Night is when they  come out. They come out in droves or staggered lines, whispers or shouts, coupled or alone. They congregate at places like The Laughing Lobster, especially at Happy Hour, when people like me and Queenie sit at the bar, our heads and tongues, helium-light, and the liquor, a fog for the perpetually fogged. Queenie and I are part of this growing subterranean breed, the raccoon people, craving the muck, the dark alleys, the crevices and the spaces, the scraps we often mistake for food. We're too poor to afford daylight. We‘re too rich to squander the night. Some people just flat out deny that they're raccoons.

In fact, Queenie has a black eye that takes on a kind of bluish tint under the florescent light. She got mugged in daylight near Wal-mart‘s. I guess that black eye qualifies her for raccoon membership. And I rarely see Queenie in daylight. When I first heard that Queenie got mugged, I felt something round and bottomless open in my gut. Even though Queenie is not my mother, and I am too old to be a boy, there are times, when feeling lonely and insecure, as only a raccoon can know, that I crave the warm fur of her company.
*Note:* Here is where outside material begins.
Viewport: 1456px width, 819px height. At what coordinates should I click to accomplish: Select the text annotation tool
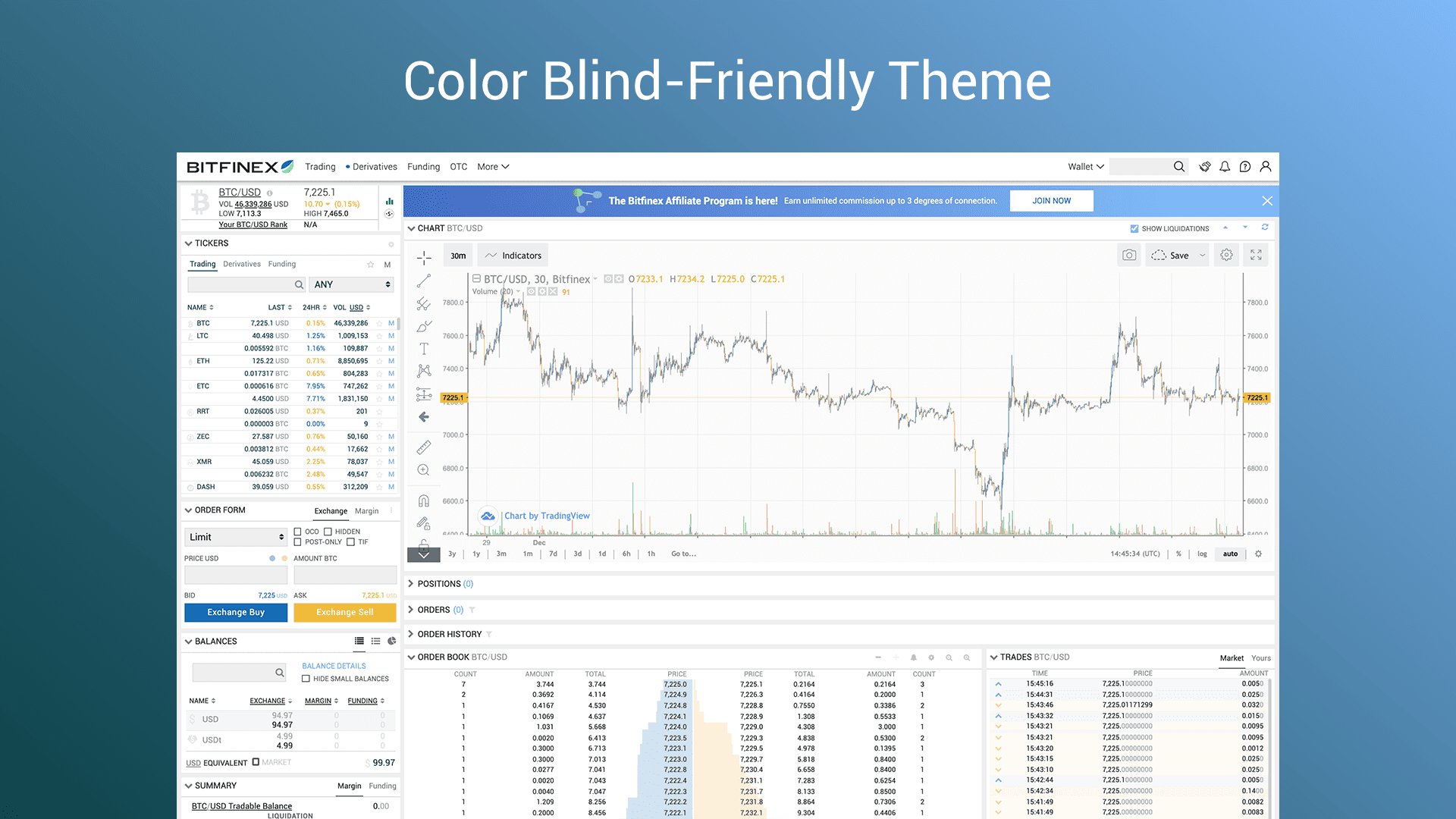[x=424, y=349]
Queenie and I trudge up and down the sloping sidewalks of Hazelnut Avenue. We just left The Laughing Lobster at Happy Hour and now we're on our way to Tingles. Up a winding incline, Queenie boasts how she is descended from a long line of Hapsburg kings and queens-- and in another life-- she entertained barons and nobles from Stuttguard, Saltzburg. It’s the same tall story she pitches every time. "Lieber Gott. Weren't we all once glitter and gold," she says in that shaky high-pitched voice, "and everything in between."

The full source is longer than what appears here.